A Simple Soldier is a documentary film that chronicles the experiences of Ukrainian filmmaker and cinematographer Artem Ryzhykov, who joined the Territorial Defence Forces after Russia’s 2022 invasion. Co-directed by Ryzhykov and Juan Camilo Cruz, the film captures Ryzhykov’s personal perspective as he balances his duties as a soldier—nicknamed “Canon”—with documenting the chaos, loss, and moral complexities of modern warfare. The film had its world premiere at Sheffield Doc/Fest in June 2025 and was also an official selection for the Toronto International Film Festival (TIFF) 2025. While it has premiered at major film festivals, a specific public release date or streaming platform where it can be watched is not yet confirmed, but the genre and festival history suggest it may become available on a documentary channel or streaming service.
Full Credits
Director: Artem Ryzhykov, Juan Camilo Cruz
Writers: Juan Camilo Cruz, Jesper Osmund
Producers and Executive Producers: Juan Camilo Cruz, Artem Ryzhykov, Howard T. Owens, Ben Silverman, James Packer, John Battsek, Marcel Mettelsiefen, Isabel San Vargas, Drew Buckley, Catalina Ramirez
Cast: Artem Ryzhykov, Irina, Marta, Serhiy, Medich
Director of Photography (Cinematographer): Artem Ryzhykov, Ruslan Girin
Editors: Jesper Osmund, Inés Boffi Sae-Ammac
Composer: Andrés Velásquez, Úlfur Hansson
The Review
A Simple Soldier
A Simple Soldier is less a documentary than a raw nerve exposed. It is a devastating, first-person transmission from the center of a vortex, charting not the course of a war, but the systematic dismantling of a man's soul. By turning the camera inward, Artem Ryzhykov creates a harrowing and essential document that forces the viewer to confront the psychological devastation that lingers long after the smoke has cleared. It is a brutal, unforgettable piece of filmmaking that rejects narrative comfort in favor of a terrifying, subjective truth.
PROS
- An intensely immersive and unflinchingly raw first-person perspective.
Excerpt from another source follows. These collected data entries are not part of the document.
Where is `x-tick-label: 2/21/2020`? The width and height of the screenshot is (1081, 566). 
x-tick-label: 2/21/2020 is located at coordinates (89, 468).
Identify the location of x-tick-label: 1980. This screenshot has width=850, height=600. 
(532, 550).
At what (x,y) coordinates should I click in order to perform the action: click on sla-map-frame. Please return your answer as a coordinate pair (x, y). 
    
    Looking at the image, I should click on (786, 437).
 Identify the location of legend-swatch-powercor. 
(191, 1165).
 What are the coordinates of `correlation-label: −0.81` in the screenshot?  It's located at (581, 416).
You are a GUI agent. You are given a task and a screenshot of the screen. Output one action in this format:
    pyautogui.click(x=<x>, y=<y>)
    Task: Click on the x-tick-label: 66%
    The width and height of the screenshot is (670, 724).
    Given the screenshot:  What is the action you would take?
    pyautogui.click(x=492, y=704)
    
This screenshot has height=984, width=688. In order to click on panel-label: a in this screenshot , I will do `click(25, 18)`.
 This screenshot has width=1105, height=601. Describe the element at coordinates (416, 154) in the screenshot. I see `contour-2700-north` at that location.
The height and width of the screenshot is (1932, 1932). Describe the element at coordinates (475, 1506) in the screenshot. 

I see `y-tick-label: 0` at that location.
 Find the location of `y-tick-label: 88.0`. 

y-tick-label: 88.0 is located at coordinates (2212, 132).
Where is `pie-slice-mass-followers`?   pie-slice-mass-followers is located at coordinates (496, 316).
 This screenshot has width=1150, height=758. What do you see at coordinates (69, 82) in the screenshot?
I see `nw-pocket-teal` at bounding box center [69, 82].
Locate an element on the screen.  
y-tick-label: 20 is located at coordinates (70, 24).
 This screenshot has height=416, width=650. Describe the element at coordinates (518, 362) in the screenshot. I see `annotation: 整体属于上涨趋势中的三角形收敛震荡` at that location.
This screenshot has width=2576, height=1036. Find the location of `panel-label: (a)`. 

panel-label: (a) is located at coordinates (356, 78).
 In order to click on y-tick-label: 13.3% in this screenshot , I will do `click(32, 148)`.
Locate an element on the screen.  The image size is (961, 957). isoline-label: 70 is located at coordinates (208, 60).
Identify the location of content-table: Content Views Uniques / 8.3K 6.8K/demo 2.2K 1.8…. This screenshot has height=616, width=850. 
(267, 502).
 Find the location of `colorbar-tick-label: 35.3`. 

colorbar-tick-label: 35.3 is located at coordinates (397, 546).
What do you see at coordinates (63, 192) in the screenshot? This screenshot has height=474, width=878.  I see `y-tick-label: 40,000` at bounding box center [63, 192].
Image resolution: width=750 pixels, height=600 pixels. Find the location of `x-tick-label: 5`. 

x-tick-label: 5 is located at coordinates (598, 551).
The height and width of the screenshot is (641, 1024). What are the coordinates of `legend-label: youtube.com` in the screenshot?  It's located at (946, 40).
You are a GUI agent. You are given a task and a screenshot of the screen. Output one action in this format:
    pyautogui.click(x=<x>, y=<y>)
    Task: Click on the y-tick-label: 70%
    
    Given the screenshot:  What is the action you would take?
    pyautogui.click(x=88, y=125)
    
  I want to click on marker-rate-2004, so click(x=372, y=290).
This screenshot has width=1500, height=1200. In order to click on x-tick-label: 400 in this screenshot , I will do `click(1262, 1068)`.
- A powerful and profound examination of the psychological erosion caused by combat.
- Effectively grounds the abstract scale of war in specific, intimate human loss.
- Its chaotic, subjective visual style serves as a powerful thematic tool.
CONS
- The relentlessly grim tone and visceral content can be emotionally punishing for the viewer.
- Offers little broader geopolitical or military context, focusing almost exclusively on personal experience.
- The raw, handheld camerawork may be disorienting for some viewers.